_WORK INSTRUCTIONS_:
Tally the lines below containing "button" and report only the total.

_Stored records_:
Segment Open

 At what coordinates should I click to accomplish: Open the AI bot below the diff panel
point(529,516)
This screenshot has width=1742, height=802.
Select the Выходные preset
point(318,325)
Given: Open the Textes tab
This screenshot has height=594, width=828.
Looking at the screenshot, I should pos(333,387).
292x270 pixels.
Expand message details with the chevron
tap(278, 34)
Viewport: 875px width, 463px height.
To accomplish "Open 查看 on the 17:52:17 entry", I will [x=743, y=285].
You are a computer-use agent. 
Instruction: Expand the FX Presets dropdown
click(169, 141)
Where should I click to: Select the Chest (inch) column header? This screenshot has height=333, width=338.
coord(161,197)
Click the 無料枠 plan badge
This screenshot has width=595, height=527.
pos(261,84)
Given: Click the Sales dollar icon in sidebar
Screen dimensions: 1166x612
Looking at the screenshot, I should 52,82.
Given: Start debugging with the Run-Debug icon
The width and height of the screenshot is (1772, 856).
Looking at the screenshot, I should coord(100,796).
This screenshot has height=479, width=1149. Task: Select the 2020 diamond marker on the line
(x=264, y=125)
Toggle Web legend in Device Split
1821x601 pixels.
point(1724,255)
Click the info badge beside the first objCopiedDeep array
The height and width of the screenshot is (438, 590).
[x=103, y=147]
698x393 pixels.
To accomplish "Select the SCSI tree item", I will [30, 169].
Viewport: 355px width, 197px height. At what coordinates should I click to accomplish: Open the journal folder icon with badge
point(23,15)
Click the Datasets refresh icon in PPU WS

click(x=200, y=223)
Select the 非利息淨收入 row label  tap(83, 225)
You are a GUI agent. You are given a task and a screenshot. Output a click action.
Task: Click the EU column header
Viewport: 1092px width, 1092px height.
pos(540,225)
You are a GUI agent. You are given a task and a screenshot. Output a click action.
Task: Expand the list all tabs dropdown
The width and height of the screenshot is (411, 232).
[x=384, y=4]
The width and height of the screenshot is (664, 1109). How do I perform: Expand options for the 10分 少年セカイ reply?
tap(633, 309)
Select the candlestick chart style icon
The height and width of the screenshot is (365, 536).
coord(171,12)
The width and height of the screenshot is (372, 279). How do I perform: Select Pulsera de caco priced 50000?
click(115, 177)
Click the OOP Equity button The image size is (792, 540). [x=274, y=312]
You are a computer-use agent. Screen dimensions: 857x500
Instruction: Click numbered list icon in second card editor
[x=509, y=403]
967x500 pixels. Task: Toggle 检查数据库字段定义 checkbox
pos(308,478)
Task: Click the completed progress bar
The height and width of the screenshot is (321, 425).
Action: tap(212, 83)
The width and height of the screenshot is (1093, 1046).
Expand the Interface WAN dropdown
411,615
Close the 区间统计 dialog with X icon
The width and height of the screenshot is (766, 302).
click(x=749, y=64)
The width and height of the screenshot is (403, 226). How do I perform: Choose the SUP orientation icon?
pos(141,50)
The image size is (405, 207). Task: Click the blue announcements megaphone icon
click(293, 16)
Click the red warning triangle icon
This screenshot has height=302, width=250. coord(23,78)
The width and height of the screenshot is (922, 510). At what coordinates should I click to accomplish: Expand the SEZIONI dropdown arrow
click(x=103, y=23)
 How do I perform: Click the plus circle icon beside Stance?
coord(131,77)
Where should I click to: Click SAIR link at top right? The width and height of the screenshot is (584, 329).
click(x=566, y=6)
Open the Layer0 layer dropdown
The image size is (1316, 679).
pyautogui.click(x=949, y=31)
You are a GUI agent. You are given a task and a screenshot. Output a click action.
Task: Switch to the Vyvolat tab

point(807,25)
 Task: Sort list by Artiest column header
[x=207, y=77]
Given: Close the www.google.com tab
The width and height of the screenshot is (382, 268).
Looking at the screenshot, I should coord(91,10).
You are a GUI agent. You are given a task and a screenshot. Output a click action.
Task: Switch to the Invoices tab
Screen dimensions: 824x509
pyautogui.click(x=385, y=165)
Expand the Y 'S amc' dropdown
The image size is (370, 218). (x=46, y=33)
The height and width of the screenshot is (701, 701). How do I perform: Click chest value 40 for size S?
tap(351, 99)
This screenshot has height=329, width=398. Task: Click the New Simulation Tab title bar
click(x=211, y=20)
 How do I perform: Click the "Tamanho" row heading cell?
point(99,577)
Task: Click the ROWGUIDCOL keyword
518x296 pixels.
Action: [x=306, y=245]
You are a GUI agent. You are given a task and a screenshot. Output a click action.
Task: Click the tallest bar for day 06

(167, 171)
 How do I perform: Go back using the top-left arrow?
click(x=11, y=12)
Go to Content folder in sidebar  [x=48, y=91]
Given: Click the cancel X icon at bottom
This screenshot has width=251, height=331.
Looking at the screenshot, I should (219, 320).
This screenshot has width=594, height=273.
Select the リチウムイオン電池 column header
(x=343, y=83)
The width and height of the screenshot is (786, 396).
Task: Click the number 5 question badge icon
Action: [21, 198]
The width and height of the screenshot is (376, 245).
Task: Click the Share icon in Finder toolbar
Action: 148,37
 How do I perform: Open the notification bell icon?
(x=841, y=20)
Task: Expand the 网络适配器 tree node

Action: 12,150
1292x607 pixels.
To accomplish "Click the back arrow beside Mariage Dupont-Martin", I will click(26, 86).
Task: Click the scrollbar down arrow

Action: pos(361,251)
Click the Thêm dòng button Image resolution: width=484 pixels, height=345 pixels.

Segment Closed

_ANSWER SECTION_:
2